Oh dear, just when you thought Publicis Groupe was turning the corner – some big recent media wins and the annointment of Arthur Sadoun as Maurice Levy’s successor – the car goes skidding off the road.
The French-owned marcoms giant is being forced to write off €1.44bn (about £1.2bn) from the value of its digital division Publicis.Sapient which it’s blaming on a poor performance from another of its expensively-acquired digital agencies Razorfish. Publicis paid $3.7bn for Sapient following the collapse of its merger with Omnicom a few years ago and, at first, Sapient seemed to be revive the company’s performance.

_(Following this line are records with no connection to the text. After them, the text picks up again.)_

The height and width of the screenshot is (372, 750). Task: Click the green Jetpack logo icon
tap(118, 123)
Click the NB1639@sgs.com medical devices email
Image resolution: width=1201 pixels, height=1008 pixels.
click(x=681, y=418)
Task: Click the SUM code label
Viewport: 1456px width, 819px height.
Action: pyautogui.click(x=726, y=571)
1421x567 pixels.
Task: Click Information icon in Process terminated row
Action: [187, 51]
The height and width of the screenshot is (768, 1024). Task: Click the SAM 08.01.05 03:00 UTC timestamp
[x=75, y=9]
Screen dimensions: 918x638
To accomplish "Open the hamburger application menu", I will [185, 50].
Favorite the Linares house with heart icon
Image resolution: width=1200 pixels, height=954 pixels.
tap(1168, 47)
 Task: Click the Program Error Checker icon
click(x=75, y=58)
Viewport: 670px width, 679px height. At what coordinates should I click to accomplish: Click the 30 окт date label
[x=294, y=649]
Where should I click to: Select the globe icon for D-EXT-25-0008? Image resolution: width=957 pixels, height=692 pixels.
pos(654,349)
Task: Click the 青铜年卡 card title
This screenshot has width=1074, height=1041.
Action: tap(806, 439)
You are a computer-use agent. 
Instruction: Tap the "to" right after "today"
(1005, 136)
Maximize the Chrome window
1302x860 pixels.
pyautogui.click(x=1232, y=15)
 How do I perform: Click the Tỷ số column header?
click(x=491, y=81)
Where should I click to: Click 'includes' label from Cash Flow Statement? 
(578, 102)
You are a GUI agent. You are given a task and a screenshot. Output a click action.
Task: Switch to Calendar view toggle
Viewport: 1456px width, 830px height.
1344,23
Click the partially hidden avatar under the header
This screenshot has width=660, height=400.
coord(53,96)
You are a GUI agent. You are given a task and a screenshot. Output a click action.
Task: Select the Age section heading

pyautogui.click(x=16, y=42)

Publicis figures were expected to be disappointing (over the piece they were, with organic “growth” of minus 2.5 per cent) following account losses in the US but nobody expected the Razorfish disaster, accepting that the disaster was confined to Razorfish. Publicis reported a full year 2016 loss of €527m.
Publicis isn’t the only marcoms giant to reach for the red ink. WPP is expected to report a near $200m write-down in the value of its stake in comScore following the emergence of problems at the digital research outfit. WPP, though, will still report an overall profit.
For Publicis is this just one of those things or a sign of deeper underlying problems? All the marcoms giants have rushed into digital, paying top dollar for acquisitions and boasting that nearly half (it always seems to be nearly half) of their businesses are now digital. The trouble is they don’t make as much money from digital as the other bits of their business: margins are lower (and likely to reduce further as clients look beadily at programmatic buying) and there’s much more competition, from the likes of Accenture and tech-only specialists.
The Publicis supervisory board, controlled by the Badinter family, presumably knew about this nastiness when they appointed the post-retirement Levy chairman. Maybe the heavy write-down is partly to clear the decks for new Publicis Groupe CEO Sadoun. But it makes Publicis vulnerable to a takeover, possibly from French-based consultancy CapGemini.
It also signals, despite Levy’s brave words to the effect that it will be business as usual some time next year, a further year of job losses and rationalisation – some of which could be quite spectacular.